#### WHAT YOU NEED TO DO:
Somewhere below, one line contains "commerciale@moliseprotagonista.it (126, 2252)" and a later line contains "Agnone (54, 1448)". Output those two lines and everything between them exactly, and nothing else.

══ ENTRIES SUPPLIED

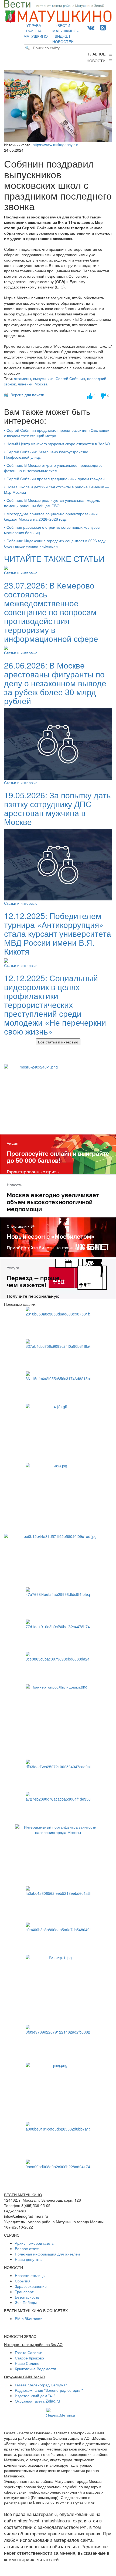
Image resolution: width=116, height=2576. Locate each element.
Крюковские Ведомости (35, 2368)
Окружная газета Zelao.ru (37, 2401)
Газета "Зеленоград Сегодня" (41, 2384)
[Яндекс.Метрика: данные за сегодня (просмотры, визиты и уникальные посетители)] (60, 2413)
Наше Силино (27, 2363)
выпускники (43, 378)
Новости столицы (30, 2275)
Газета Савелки (28, 2352)
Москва (41, 384)
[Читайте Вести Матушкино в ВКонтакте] (90, 27)
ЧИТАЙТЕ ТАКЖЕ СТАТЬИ (54, 558)
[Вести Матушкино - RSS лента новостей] (103, 27)
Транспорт (24, 2291)
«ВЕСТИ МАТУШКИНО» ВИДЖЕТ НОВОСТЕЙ (65, 33)
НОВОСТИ (98, 60)
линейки (25, 384)
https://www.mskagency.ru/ (55, 144)
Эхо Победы (26, 2302)
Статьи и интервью (20, 572)
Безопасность (27, 2297)
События (22, 2280)
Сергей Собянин (70, 378)
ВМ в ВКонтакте (29, 2318)
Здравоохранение (31, 2286)
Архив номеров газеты (34, 2243)
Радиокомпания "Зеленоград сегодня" (49, 2390)
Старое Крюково (29, 2358)
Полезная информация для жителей (47, 2254)
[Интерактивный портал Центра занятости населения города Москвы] (58, 1852)
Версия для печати (26, 394)
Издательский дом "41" (35, 2395)
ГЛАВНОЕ (98, 54)
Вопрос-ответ (27, 2248)
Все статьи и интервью (58, 1042)
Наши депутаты (28, 2259)
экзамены (22, 378)
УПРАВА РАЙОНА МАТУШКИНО (35, 31)
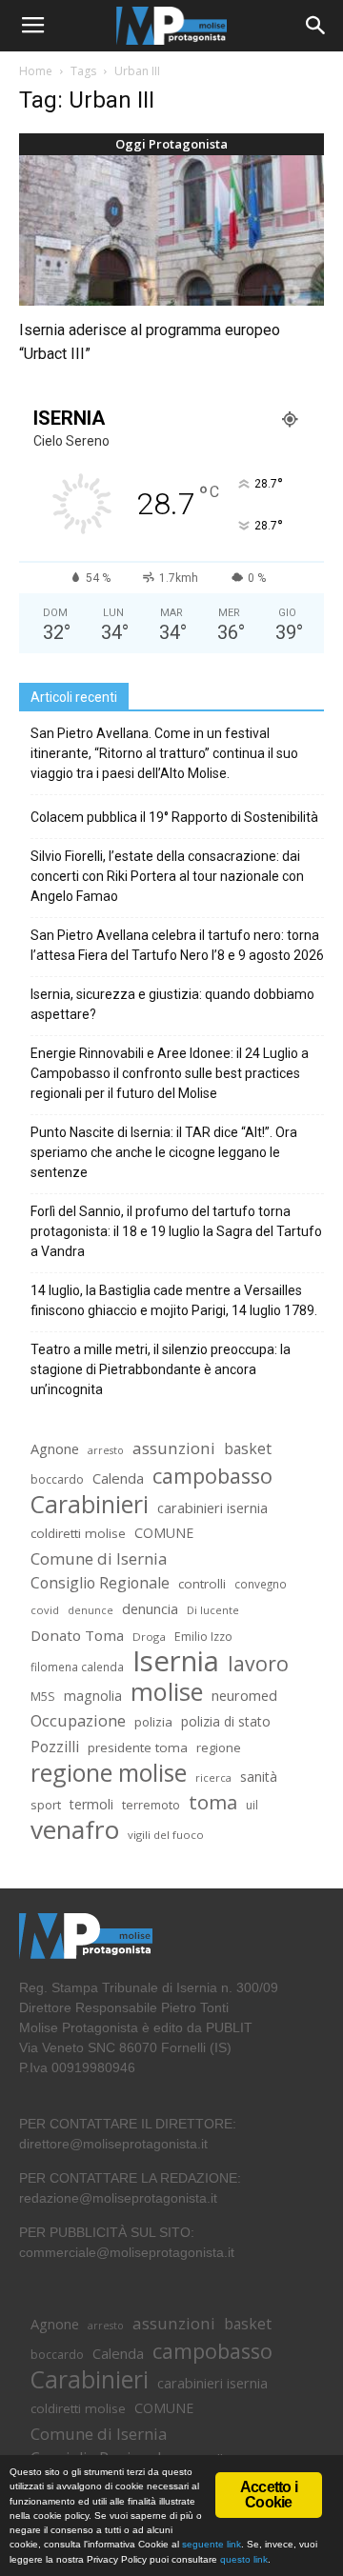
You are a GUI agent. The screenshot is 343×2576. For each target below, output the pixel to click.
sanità (258, 1776)
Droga (149, 1636)
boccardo (57, 1479)
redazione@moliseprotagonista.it (118, 2198)
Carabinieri (89, 1504)
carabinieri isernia (212, 1507)
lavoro (258, 1663)
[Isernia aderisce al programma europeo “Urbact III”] (171, 230)
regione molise (108, 1773)
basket (248, 1449)
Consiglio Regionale (100, 1583)
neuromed (244, 1696)
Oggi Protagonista (171, 143)
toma (213, 1802)
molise (167, 1692)
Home (35, 71)
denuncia (150, 1609)
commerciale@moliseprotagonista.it (126, 2252)
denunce (90, 1610)
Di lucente (213, 1610)
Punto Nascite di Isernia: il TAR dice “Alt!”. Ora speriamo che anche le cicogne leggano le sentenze (163, 1152)
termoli (91, 1804)
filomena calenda (77, 1666)
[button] (316, 25)
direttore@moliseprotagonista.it (113, 2143)
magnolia (93, 1696)
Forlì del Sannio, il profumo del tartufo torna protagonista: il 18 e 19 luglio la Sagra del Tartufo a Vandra (176, 1231)
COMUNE (163, 1533)
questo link (242, 2559)
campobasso (212, 1476)
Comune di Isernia (98, 1558)
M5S (42, 1696)
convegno (260, 1583)
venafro (74, 1830)
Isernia (175, 1661)
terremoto (151, 1805)
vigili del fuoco (166, 1834)
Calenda (118, 1478)
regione (218, 1747)
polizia (153, 1721)
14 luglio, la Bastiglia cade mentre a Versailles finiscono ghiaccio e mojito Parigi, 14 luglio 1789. (173, 1300)
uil (252, 1805)
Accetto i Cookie (268, 2494)
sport (45, 1804)
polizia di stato (226, 1721)
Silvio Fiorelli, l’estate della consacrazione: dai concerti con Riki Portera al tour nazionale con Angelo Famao (167, 876)
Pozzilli (54, 1747)
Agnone (54, 1448)
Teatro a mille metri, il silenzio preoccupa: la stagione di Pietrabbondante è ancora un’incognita (160, 1369)
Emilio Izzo (203, 1636)
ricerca (213, 1777)
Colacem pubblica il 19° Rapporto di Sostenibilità (174, 817)
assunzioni (173, 1448)
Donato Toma (77, 1635)
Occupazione (78, 1721)
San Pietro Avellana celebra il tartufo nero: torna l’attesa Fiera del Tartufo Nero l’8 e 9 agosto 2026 (177, 945)
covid (44, 1610)
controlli (202, 1583)
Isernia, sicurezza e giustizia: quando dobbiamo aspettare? (172, 1004)
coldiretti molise (78, 1533)
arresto (106, 1450)
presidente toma (138, 1747)
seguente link (211, 2544)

════

#### SOLUTION TO THE EXERCISE:
commerciale@moliseprotagonista.it (126, 2252)
denunce (90, 1610)
Di lucente (213, 1610)
Punto Nascite di Isernia: il TAR dice “Alt!”. Ora speriamo che anche le cicogne leggano le sentenze (163, 1152)
termoli (91, 1804)
filomena calenda (77, 1666)
[button] (316, 25)
direttore@moliseprotagonista.it (113, 2143)
magnolia (93, 1696)
Forlì del Sannio, il profumo del tartufo torna protagonista: il 18 e 19 luglio la Sagra del Tartufo a Vandra (176, 1231)
COMUNE (163, 1533)
questo link (242, 2559)
campobasso (212, 1476)
Comune di Isernia (98, 1558)
M5S (42, 1696)
convegno (260, 1583)
venafro (74, 1830)
Isernia (175, 1661)
terremoto (151, 1805)
vigili del fuoco (166, 1834)
Calenda (118, 1478)
regione (218, 1747)
polizia (153, 1721)
14 luglio, la Bastiglia cade mentre a Versailles finiscono ghiaccio e mojito Parigi, 14 luglio 1789. (173, 1300)
uil (252, 1805)
Accetto i Cookie (268, 2494)
sport (45, 1804)
polizia di stato (226, 1721)
Silvio Fiorelli, l’estate della consacrazione: dai concerti con Riki Portera al tour nazionale con Angelo Famao (167, 876)
Pozzilli (54, 1747)
Agnone (54, 1448)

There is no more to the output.